Lawren S. Harris and His Original Landscapes

For the week of Monday October 20, 2003

On October 23, 1885, Lawren Stewart Harris was born in Brantford, Ontario. This talented artist became the leader of the Group of Seven that painted beautiful landscapes in a very distinctive style.

Algonquin Sketch (oil on panel 26.5 cm by 35 cm) 
© Tom Thomson Memorial Art Gallery, Owen Sound, Ontario

Harris grew up in a privileged Toronto  family, which held conservative and religious values. His family owned Massey‑Harris Co., a farm machinery manufacturer. In his youth, he had the chance to travel to Europe with his parents as well as study at St. Andrew’s College in Toronto and, later, the University of Toronto. In 1904, Harris studied fine art in Germany for four years.

In 1909, Harris returned to Canada with his new artistic knowledge. He was a changed man who marvelled at the beauty of his home country. Initially, he painted impressionist-inspired paintings of the houses in downtown Toronto. He also travelled around to draw landscapes. Two years later, he befriended with other artists, including J.E.H. MacDonald and Tom Thomson. He helped found some arts organizations, after which he decided to create a studio where he and his artist friends could work together to develop a truly Canadian artistic style. In 1913, he financed a large portion of the construction of the Studio Building in Toronto. The First World War somewhat delayed Harris' project but, finally, he and his artist friends gathered, with the exception of Tom Thomson, who died in 1917, to form the Group of Seven in 1919. His leadership qualities made Harris a chief figure in the Group.

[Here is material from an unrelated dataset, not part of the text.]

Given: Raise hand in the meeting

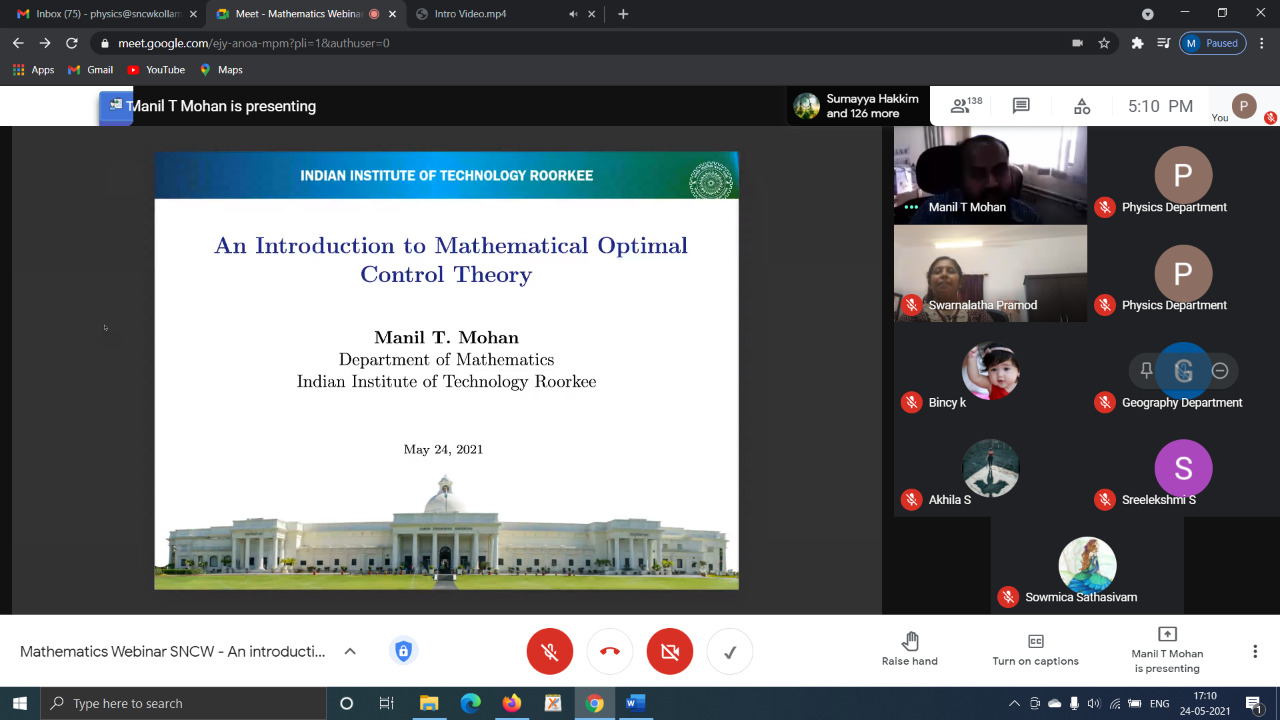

Lawren Harris, member of the Group of Seven
© Library and Archives Canada / PA-125396

Throughout his life, his artistic style evolved tremendously. His paintings first depicted landscapes where nature was powerfully expressed. His work then became more and more abstract. Harris' very personal style makes him unique among Canadian painters. His primary source of inspiration was nature, which he considered to be inhabited by a divine force. He believed art must express spiritual values while reflecting the real world. When the Group of Seven disbanded in 1933, Harris moved to the United States. Upon his return to Canada in 1940, he settled in Vancouver, where his paintings became completely abstract. This passionate artist continued to paint until his death in 1970.

Lawren Stewart Harris was designated as a person of national historic significance in 1970.